Background: Dyslipidemia and inflammation independently contribute to atherosclerosis. The associations between different lipid parameters and inflammatory markers is not fully understood. Hypothesis: LDL-C, triglycerides, and HDL-C do not predict inflammation equally. Methods: We analyzed data from 784,233 patients from the second harvest of the Very Large Database of Lipid study with lipids and hsCRP measured. The prevalence of having hsCRP≥2 mg/L was compared in 20 quantiles of non-HDL-C, LDL-C, HDL-C and triglycerides. Using linear regression, we estimated the correlations between hsCRP and lipids and to what degree individual lipid components explain the variation in hsCRP values.

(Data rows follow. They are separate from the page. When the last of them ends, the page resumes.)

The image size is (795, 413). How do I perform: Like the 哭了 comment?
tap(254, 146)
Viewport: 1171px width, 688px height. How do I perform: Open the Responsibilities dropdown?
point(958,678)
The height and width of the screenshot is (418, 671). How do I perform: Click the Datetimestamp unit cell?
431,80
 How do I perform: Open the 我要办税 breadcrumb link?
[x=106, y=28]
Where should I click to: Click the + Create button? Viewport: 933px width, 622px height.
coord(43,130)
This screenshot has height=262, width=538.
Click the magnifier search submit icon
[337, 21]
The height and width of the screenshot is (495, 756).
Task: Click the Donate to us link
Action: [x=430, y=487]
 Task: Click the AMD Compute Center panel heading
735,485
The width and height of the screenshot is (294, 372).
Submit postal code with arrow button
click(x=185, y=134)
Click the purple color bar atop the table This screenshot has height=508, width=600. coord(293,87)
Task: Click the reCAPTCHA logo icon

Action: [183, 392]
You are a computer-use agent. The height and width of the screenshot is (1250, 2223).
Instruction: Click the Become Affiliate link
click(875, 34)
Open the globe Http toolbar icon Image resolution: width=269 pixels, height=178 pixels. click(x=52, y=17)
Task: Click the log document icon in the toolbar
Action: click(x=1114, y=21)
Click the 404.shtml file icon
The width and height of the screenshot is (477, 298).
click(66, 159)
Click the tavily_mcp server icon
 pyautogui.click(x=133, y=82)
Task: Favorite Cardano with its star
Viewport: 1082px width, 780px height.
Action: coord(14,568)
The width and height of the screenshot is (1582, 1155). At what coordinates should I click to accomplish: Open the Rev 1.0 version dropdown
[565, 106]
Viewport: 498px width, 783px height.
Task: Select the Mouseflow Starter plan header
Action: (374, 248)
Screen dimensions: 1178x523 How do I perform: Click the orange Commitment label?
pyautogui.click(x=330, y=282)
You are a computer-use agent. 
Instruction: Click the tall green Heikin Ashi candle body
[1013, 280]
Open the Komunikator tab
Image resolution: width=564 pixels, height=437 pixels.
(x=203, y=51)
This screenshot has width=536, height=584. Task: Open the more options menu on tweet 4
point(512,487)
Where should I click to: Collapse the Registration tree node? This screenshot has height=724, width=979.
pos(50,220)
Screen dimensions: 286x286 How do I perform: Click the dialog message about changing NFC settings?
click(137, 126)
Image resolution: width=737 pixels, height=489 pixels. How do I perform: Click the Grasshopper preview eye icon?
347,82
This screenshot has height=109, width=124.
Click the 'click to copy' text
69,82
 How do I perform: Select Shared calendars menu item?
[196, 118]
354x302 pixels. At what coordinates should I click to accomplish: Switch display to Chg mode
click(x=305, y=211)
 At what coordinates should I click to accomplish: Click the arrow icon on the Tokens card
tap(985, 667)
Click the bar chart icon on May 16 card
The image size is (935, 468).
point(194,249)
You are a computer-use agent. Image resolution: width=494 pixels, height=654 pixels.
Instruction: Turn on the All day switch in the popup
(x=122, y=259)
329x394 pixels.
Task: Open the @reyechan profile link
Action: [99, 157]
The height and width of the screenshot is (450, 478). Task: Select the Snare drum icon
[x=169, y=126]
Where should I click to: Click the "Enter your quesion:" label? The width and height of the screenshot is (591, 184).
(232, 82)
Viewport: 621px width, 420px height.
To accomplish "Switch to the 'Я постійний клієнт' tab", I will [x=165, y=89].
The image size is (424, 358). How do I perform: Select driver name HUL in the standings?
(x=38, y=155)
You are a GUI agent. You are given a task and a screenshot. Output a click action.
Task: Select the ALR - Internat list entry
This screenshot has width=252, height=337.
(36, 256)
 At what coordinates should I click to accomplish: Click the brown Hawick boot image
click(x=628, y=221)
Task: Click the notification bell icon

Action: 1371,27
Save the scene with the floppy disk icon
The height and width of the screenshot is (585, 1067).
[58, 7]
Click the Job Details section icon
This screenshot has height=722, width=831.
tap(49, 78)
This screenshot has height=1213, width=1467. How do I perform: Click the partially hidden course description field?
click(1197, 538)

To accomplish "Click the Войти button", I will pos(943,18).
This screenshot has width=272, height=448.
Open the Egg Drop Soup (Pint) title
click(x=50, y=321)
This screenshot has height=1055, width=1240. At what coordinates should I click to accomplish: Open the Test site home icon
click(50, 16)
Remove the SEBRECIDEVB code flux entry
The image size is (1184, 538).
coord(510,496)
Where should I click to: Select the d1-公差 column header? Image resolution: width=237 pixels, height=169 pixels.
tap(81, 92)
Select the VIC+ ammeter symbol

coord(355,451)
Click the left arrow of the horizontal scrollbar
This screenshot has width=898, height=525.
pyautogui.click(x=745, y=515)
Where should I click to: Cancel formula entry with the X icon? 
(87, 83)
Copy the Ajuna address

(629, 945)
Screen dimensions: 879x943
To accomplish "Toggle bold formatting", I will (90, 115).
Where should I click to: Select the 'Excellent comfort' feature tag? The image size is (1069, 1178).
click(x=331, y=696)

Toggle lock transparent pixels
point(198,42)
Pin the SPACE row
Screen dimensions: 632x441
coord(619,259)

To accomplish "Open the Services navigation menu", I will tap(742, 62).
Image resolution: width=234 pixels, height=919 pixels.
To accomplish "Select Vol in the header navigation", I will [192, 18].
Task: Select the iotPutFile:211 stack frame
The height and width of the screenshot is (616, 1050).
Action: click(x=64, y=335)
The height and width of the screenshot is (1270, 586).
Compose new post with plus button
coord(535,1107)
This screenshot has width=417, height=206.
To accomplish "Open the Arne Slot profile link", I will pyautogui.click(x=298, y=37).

We then examined these association by sex and age (≥65 vs <65 years) categories. Results: The median hsCRP of the population was 2.3 mg/L (IQR, 1.0-5.7). The proportion of patients with hsCRP≥2 mg/L progressively increased with higher non-HDL-C, LDL-C, triglycerides quintiles, but decreased with higher HDL-C quintiles. All lipid measures directly correlated with hsCRP value except HDL-C which was inversely correlated (P<0.001 for all). LDL-C and non-HDL-C values explained very little of the variance seen in hsCRP (univariate R 2 = 0.5% and 0.1%, respectively). Triglyceride levels were the strongest predictor of hsCRP (standardized β, 0.21; P<0.001) and explained 4.5% of variability in hsCRP values. HDL-C was the second best (albeit an inverse) predictor of hsCRP (standardized β, -0.19; P<0.001) and explained 3.8% of its variance. Regardless LDL-C quantile, the prevalence of having hsCRP ≥2 mg/L was lower in those also have low triglyceride or high HDL-C levels (Figure). These associations were consistent by sex and age categories. Conclusion: Of major lipid and lipoprotein cholesterol fractions, triglycerides and HDL-C correlated most strongly and non-HDL-C and LDL-C contributed the least to hsCRP.